The instances of regulatory enforcement action in the last year remind us of the challenges and importance of sustaining high standards of risk management in our major accident hazard energy industries.

In a concerted drive to effectively control enduring major accident hazard risks, and emerging risks, against an evolving risk landscape, the Health and Safety Executive’s (HSE) Energy Division has outlined its key focus areas.

For offshore oil and gas operations, key inspection priorities include:

  • Process Safety Leadership
  • Maintenance Backlog Management
  • Asset Integrity Management
  • Late Life Operations and Decommissioning

More broadly, the HSE will also focus on:

  • Cyber Security
  • Policy Development for the Renewables and Energy Transition Sector

Within this context, it is essential that operators have strong management processes to understand and mitigate risk, and be able to communicate the current risk status to leaders and the workforce.

Taking time to reflect and challenge your thinking on how well your organisation controls these risks will help to improve risk management and better prepare your organisation for an HSE inspection.

Process Safety Leadership

The HSE initiated inspections against the eight Principles of Process Safety Leadership in 2021. The Process Safety Leadership program will continue throughout 2024 as it strives to embed principles that promote a culture of process safety within the industry.

Scapa Energy has been privileged to work with a number of clients to assess and support operators build Process Safety Leadership capability.

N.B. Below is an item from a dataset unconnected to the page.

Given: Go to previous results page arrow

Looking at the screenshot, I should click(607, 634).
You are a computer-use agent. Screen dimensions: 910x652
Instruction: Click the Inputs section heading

This year, we shared the results of our own engagement with more than 130 people across seven operators to outline common themes in process safety leadership performance within the energy industry. For example, one key theme was the requirement to strengthen process safety leadership improvement programmes . You can read more about Scapa Energy’s process safety leadership performance analysis here .

Key questions to reflect on Process Safety Leadership are:

  • What key learnings have been identified from your assessment against the eight Principles of Process Safety Leadership?
  • Have you implemented a Process Safety Improvement Plan in your organisation?
  • How will you test the effectiveness of improvements you have committed to?

Maintenance Backlog

Improvements have been made in safety-critical (SECE) maintenance backlog management, however, they remain similar to pre-pandemic levels. There is an increased concern with non-SECE maintenance, where this can have a cumulative risk impact, such as a failure in utility systems affecting the performance of safety-critical systems.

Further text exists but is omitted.